Se olharmos apenas para a fiscalidade há várias questões a que interessa responder: devemos manter o nível de fiscalidade ou ter uma estratégia de redução através de medidas estruturais ? Se a opção for reduzir, deve privilegiar-se os impostos indiretos ou os diretos? Vamos combater a evasão fiscal e alargar as bases tributárias, para que haja mais agentes económicos (empresas e pessoas singulares) a pagar, deste modo permitindo que cada cidadão e cada empresa pague menos? Como é que isto se relaciona com a noção de justiça fiscal distributiva? Não será necessário simplificar o sistema fiscal para reverter a complexidade acrescida introduzida, primeiro pela troika e depois pela “geringonça”? O que é, verdadeiramente, e em que direção devemos orientar a fiscalidade “verde” para promover o desenvolvimento sustentável? Que tipo de medidas temporárias, de âmbito fiscal e contributivo, deverão ser adoptadas, para minimizar o impacto da recessão-COVID, em certos sectores mais atingidos? Durante que período devem essas medidas ser mantidas?
Porém, o debate sobre fiscalidade, não pode ignorar uma discussão mais vasta sobre a natureza da política orçamental nos próximos anos. Há aqui opções importantes a fazer dado que o nível de fiscalidade e nível de despesa pública determinam o saldo orçamental. Se excluirmos os juros da dívida, o efeito do ciclo económico no saldo orçamental e as medidas one-off podemos verificar se a política orçamental é expansionista, contraccionista ou neutra. Devemos ter uma política expansionista só em 2022 e contracionista em 2023, como os dados do governo no programa de estabilidade 2021-25 indiciam? Queremos ter uma política orçamental próciclica – o que em época de crescimento económico significa promover mais o crescimento, mas à custa de maior dívida e maior rácio da dívida no PIB – ou uma política moderadamente anticíclica, o que neste caso significa retrair um pouco o crescimento para auxiliar uma trajetória de consolidação do défice e da dívida?

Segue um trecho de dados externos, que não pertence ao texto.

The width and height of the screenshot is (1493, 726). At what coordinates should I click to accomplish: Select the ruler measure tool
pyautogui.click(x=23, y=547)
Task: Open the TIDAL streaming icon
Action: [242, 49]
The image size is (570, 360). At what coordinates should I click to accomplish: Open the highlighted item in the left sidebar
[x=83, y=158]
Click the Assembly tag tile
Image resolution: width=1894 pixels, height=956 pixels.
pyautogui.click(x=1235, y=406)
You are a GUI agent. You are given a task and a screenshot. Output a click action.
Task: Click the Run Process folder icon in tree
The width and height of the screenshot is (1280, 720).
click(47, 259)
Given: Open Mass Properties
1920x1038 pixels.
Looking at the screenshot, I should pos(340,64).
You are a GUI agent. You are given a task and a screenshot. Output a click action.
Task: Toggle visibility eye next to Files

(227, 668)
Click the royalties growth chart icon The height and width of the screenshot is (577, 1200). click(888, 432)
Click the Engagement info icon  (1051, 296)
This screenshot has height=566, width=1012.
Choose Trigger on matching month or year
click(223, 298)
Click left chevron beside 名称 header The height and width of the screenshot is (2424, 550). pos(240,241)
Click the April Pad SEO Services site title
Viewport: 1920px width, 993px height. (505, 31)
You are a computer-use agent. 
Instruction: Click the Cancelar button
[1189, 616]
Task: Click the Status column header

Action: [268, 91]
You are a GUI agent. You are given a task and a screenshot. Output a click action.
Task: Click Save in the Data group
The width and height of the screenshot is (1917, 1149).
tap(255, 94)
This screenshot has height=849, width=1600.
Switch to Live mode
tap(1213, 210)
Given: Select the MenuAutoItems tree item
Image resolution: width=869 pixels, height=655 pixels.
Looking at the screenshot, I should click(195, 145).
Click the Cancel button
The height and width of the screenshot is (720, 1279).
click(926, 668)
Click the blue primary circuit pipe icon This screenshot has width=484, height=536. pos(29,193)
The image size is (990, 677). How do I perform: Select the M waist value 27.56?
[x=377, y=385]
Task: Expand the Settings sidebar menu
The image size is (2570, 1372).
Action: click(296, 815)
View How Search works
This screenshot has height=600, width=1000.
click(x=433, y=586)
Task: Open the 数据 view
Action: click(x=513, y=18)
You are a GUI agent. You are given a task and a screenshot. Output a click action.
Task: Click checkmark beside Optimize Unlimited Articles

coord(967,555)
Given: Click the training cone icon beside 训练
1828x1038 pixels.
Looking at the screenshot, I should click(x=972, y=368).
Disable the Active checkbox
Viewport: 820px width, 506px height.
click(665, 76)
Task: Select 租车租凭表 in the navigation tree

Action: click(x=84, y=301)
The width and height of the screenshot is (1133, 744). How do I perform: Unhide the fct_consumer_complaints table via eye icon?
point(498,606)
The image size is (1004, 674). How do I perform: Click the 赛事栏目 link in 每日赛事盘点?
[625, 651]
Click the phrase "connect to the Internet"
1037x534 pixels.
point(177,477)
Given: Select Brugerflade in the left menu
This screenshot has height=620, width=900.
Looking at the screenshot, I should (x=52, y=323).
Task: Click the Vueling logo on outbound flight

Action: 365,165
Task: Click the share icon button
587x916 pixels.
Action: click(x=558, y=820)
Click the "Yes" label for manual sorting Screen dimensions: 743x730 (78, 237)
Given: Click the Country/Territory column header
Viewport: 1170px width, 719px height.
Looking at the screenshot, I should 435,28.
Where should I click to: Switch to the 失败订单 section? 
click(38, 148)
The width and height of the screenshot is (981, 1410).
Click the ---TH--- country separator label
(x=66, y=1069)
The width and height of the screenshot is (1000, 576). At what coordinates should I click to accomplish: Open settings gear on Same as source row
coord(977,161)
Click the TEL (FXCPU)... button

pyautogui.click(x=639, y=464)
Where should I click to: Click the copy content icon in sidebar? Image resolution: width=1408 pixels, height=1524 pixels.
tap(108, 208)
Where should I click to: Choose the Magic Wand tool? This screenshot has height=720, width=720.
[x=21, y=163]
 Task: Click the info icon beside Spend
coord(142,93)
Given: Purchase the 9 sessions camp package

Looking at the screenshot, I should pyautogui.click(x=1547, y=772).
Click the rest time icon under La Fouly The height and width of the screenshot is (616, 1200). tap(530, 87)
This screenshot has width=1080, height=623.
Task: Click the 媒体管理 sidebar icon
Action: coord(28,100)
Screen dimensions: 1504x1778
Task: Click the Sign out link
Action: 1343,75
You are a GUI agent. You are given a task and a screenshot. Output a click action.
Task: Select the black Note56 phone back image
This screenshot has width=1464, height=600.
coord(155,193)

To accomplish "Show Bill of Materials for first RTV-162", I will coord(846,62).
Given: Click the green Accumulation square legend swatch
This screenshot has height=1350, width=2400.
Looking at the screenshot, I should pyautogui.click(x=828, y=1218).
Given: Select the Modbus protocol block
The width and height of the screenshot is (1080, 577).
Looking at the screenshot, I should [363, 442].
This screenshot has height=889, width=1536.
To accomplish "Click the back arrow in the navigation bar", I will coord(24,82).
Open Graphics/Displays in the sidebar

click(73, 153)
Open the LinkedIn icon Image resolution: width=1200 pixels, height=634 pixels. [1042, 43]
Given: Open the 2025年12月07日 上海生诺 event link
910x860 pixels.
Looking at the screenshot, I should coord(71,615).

Finalmente, é crucial orientar a despesa pública, em particular o investimento público, para contribuir para o crescimento do produto potencial da economia portuguesa sem o qual nenhum estado social que promova a justiça social se poderá desenvolver. Porém necessitamos um crescimento sustentável compaginável com as metas de descarbonização da economia e de transição digital. Neste contexto é essencial, transparência, análise dos dados e espaços de debate, sobre os fundos europeus (PT2020, Next Generation EU que inclui o PRR e Quadro Financeiro Plurianual 21-27) para perceber o caminho a seguir. Aqui, há três cenários limites: A) Pretendemos que os fundos adicionais europeus para investimento (PRR por exemplo), acresçam aos habituais fundos nacionais e europeus de forma a aumentar a despesa de investimento nesse montante? Isto significa que o efeito no saldo orçamental dos fundos seria neutro e a mesma carga fiscal financiaria a mesma despesa corrente. Um cenário B), seria que uma parcela dos fundos europeus (digamos 1/3) não fosse para alavancar o investimento público (e privado), mas para substituir outro investimento público já existente num efeito de crowding out. Nesse caso com a manutenção da carga fiscal haveria melhoria do saldo orçamental por um aumento de receita superior ao aumento da despesa. Consideramos este crowding out indesejável? Um cenário C, seria semelhante a B, apenas o efeito de crowding out seria, não apenas no investimento público pré PRR, mas também se traduziria num alivio fiscal reduzindo a receita corrente. Não deve a bazuca ser usada para algum alívio fiscal?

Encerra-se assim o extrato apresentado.